産業保健コラム

武田 理栄子


所属:

専門分野:シニア産業カウンセラー・キャリアコンサルタント・心理相談員

職場環境改善計画に奮闘する担当者の例と「うつ」を誘発するパワハラ

2018年3月1日

 私は、京都の北部地域を中心に活動しています。
 製造業界は業績がアップして、労働時間が増えています
2年ほど前から「求人を出しても集まらない」という採用担当者の声が聞
こえていました。

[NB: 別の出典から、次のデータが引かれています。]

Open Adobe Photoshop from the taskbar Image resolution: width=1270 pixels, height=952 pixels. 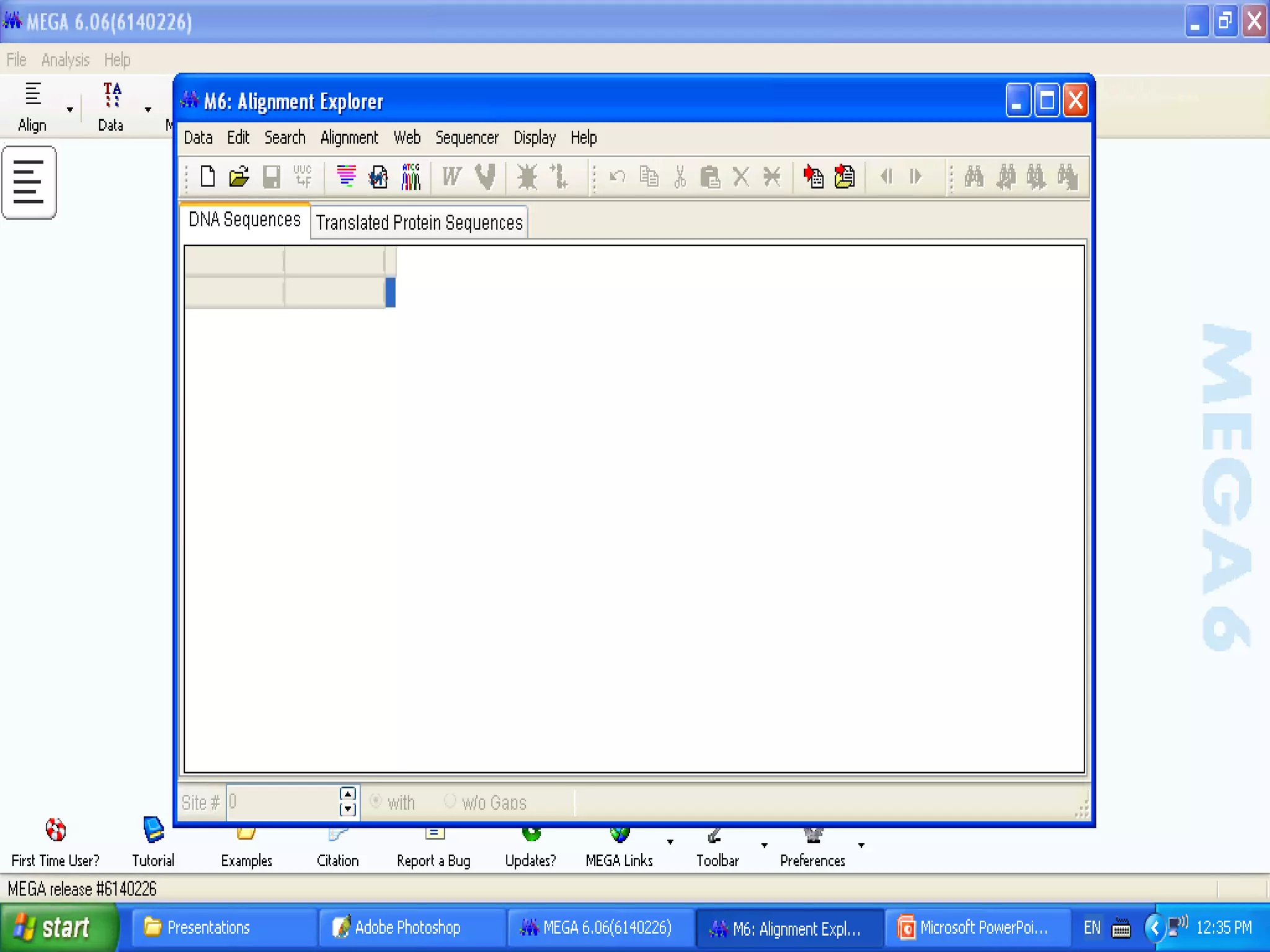[407, 928]
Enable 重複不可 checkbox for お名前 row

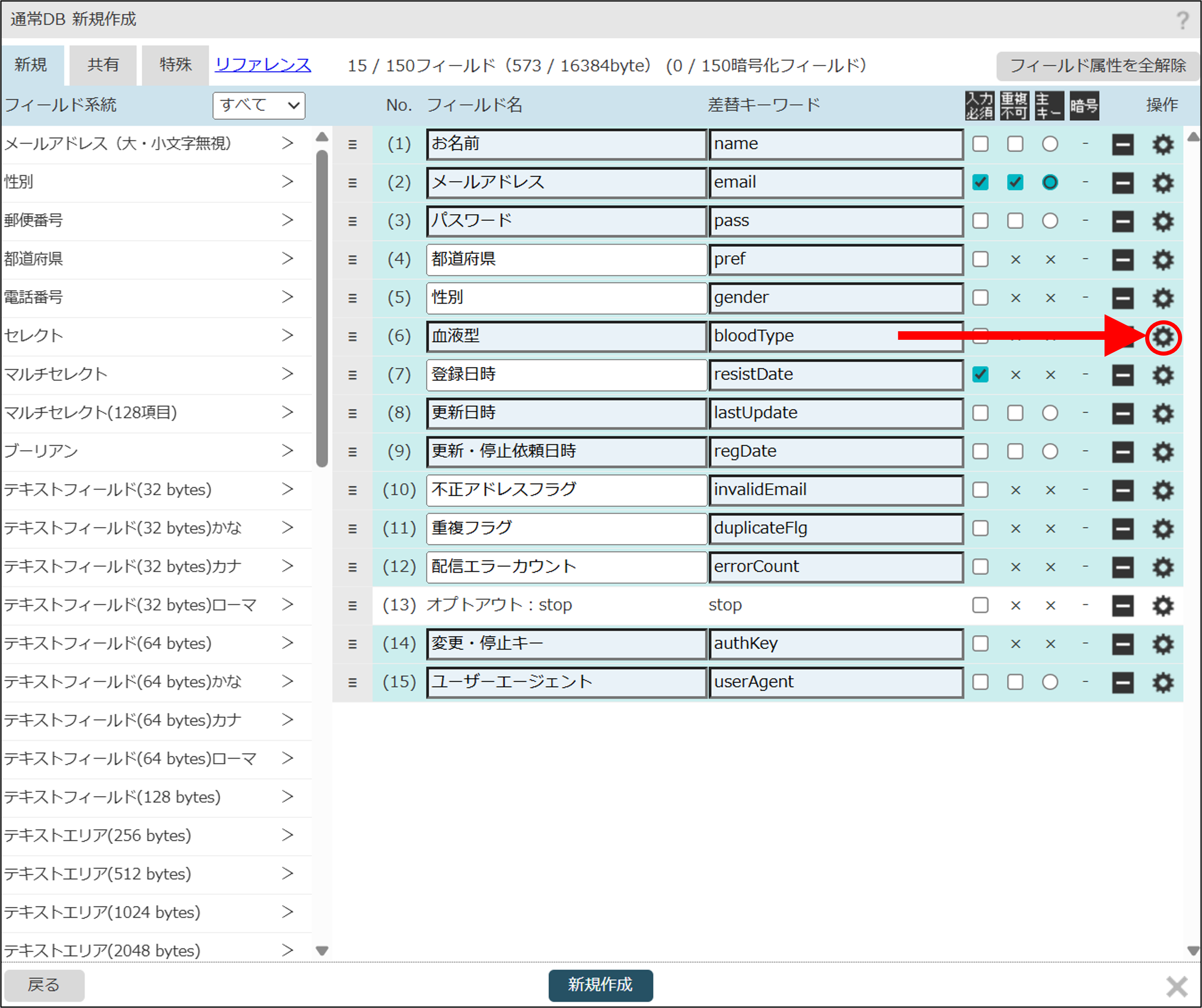pos(1015,144)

1年前には某企業で、製造部門の要の人がヘッドハンテ
ィングされ、続いてその部門の数人が引き抜かれ、「現場が回らない」事
態が生じたことがあります。

 ある会社の人事担当者は「頑張る人が評価され、ボトムアップの社風を
作り、働き甲斐のある職場づくり」をしないと人材確保ができなくなると
危機感を持ち、ストレスチェック後の集団分析をもとに職場改善に奮闘さ
れています。取組み当初は管理職の認識は「総務の仕事」と人まかせの状
態でしたが、「職場環境改善計画助成金」を活用し、メンタルヘルス促進
員による管理職への「職場の現状の聞き取り」を行う中で、管理職自らが
「職場の課題発見」ができ、「改善計画作成」へと現在進行中です。

 「社員のうつ」の相談が増えています。
メンタル不調者がでると、周囲の人は何かしらの影響を受けます。
ある会社からの相談で「以前から不調だった人が、忙しさが増す中でとう
とう休んでしまった」という内容でしたが、当人に会ってみると、言いに
くそうにしながら「上司が・・・罵倒する・・・」と力のない声で不調の
きっかけを話してくれました。

 「うつ」は陰にパワハラが潜んでいることが多いのです。職場に援助的
な風土がなければ「いじめや悪口」が起こり、人を弧立させ、不要な緊張
を生んでしまいます。あなたの職場にパワハラ発言をする上司はいません
か。求人を出せばすぐに充足した時代は過去のことです。企業がこの先、
発展するかどうかは職場環境が要になる時代が来ています。